▶ **Directives**
A) In the tyre recycling article below, where will the oil obtained from recycling old tyres be sent?
B) Write out the part of the tyre recycling article below starting at "Green Distillation gets" and ending at "build the plant.".
C) Write what comes next in the tyre recycling article below, picking up after its final sentence.

▶ **Provided text**
_ _ _ _ _ _ _

Green Distillation gets environmental approval for new plant

Tyre recycler Green Distillation Technologies (GDT), which has developed worlds-first technology that transforms old tyres into oil, carbon and steel, has received environmental approval for their Warren, New South Wales plant and building development approval for their proposed Toowoomba plant. GDT’s Chief Operating Officer Trevor Bayley said that the New South Wales Environment Licence was issued under a new regulation that recognised the uniqueness of their process, while the Toowoomba Development Approval came from the Toowoomba Regional Council and included all the other Government approvals needed to move ahead and build the plant.

“After that, the final hurdle we face is the Queensland Government resource recovery grant that we have applied for to help us fund the $10 million construction bill and when that comes through we could start preparatory
work on the site within two months of the announcement. That plant will employ 14 to 18 people full time, as well as local contractors during the construction phase and create further jobs in the transport associated with the collection of old tyres from retailers and other outlets,” he said.

Trevor Bayley said that the oil they obtain from recycling old tyres will go to the newly built Northern Oil refinery at Gladstone, North Queensland where it is the vital raw material in the Queensland Government plans to create an
environmental fuels hub.

_ _ _ _ _ _ _

▶ **Extracted information**
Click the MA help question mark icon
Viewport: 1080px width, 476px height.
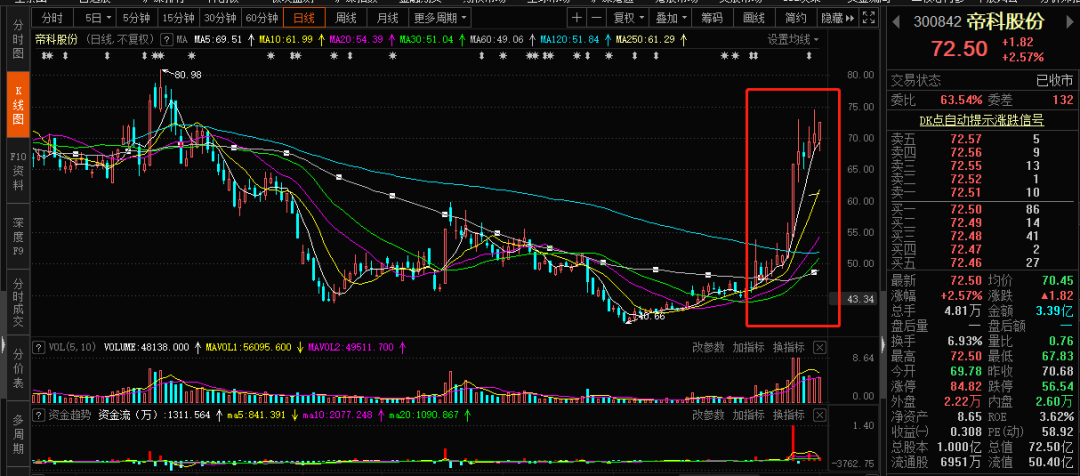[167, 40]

_ _ _ _ _ _ _

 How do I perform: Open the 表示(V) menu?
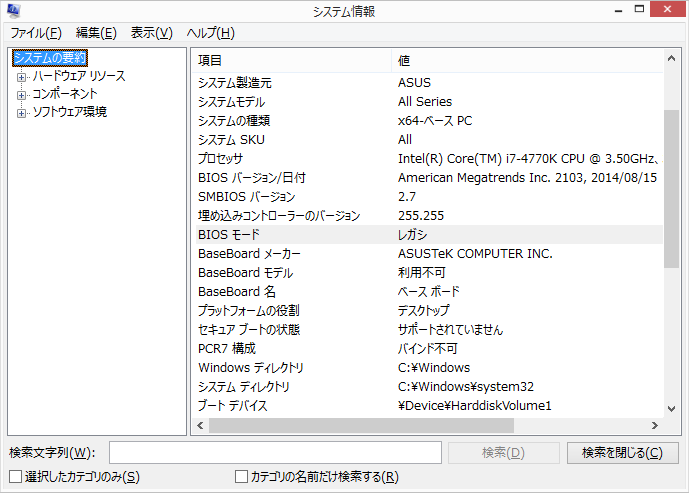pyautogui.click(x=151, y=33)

_ _ _ _ _ _ _

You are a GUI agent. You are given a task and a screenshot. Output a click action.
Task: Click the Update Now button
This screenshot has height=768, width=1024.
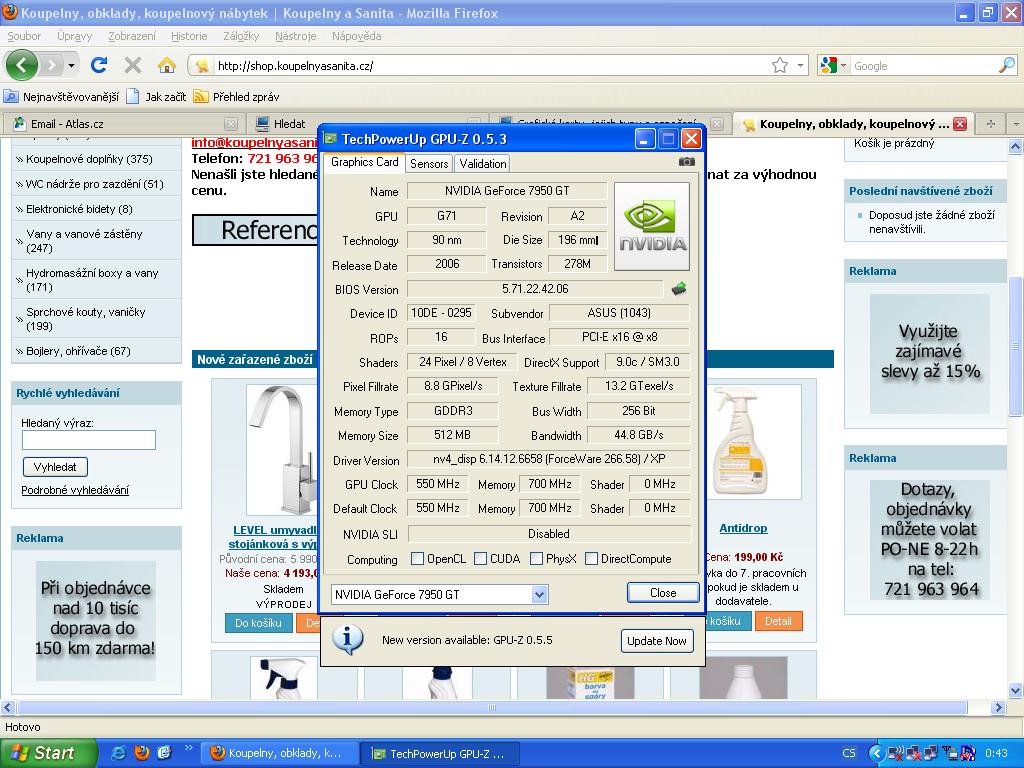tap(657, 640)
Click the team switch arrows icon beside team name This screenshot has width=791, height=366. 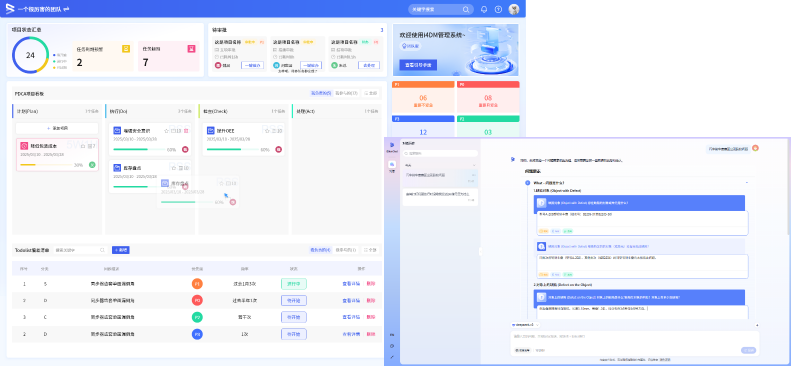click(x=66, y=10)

_ _ _ _ _ _ _

▶ **The replies**
A) To the newly built Northern Oil refinery at Gladstone, North Queensland.

B)
Green Distillation gets environmental approval for new plant

Tyre recycler Green Distillation Technologies (GDT), which has developed worlds-first technology that transforms old tyres into oil, carbon and steel, has received environmental approval for their Warren, New South Wales plant and building development approval for their proposed Toowoomba plant. GDT’s Chief Operating Officer Trevor Bayley said that the New South Wales Environment Licence was issued under a new regulation that recognised the uniqueness of their process, while the Toowoomba Development Approval came from the Toowoomba Regional Council and included all the other Government approvals needed to move ahead and build the plant.

C)
“The oil is regarded by Northern Oil as ‘light crude’ that is low in sulphur and easy to refine into petrol, diesel or jet fuel and GDT has a firm contract from them to take all the oil we produce anywhere in Australia and this also applies
to oil from our plant in Warren, Western New South Wales. With our Warren facility, we have applied to the local council for a permit to expand the tonnage of tyres we can process at the site to 25,000 tonnes and we are confident that the request will be granted soon. In the case of our Toowoomba facility, we see that we can play a key role in their plans to develop the area as a major road and rail transport hub as recycling the old truck tyres will be a vital component of this,” Trevor Bayley said.

The tyre recycling plant will be built at the Wellcamp Business Park, near Toowoomba Airport and when completed will process approximately 700,000 old tyres per year into eight million litres of oil, 7700 tonnes of carbon black
and 2000 tonnes of steel.

GDT plans to eventually establish seven processing plants in Australia to handle the 25 million old car and truck tyres. The company has plans to establish plants in the United States, the United Kingdom, Japan, the Middle East, Africa, Pakistan, Russia and New Zealand.